▶ _THE TASK_: Pick out every line in the entries below that contains the word "shield", and copy each one. Capital and lowercase letters count as different.

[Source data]
— START —

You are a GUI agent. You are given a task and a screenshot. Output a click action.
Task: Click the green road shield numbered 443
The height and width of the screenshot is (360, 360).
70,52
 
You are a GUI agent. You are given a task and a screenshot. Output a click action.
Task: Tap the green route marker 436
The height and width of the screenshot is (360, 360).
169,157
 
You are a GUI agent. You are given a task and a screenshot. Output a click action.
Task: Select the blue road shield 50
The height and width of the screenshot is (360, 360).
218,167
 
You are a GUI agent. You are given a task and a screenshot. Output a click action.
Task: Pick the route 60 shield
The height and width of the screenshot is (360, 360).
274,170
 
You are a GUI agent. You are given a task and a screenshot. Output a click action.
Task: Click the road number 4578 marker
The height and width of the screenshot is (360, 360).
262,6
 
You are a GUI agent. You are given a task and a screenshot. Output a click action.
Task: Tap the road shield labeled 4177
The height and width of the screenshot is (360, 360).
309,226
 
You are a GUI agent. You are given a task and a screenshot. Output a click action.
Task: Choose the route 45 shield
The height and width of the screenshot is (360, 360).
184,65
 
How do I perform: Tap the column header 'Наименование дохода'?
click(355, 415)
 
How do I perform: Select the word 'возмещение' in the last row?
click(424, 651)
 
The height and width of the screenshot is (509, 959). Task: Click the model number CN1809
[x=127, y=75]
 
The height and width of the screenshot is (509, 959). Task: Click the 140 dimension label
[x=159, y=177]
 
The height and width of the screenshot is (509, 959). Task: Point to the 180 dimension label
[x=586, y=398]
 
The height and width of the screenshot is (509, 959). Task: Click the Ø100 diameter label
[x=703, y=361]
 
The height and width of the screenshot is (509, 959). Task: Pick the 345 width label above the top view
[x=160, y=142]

— END —

▶ _WRITTEN REPLY_:
Task: Click the green road shield numbered 443
Task: Select the blue road shield 50
Task: Pick the route 60 shield
Task: Tap the road shield labeled 4177
Task: Choose the route 45 shield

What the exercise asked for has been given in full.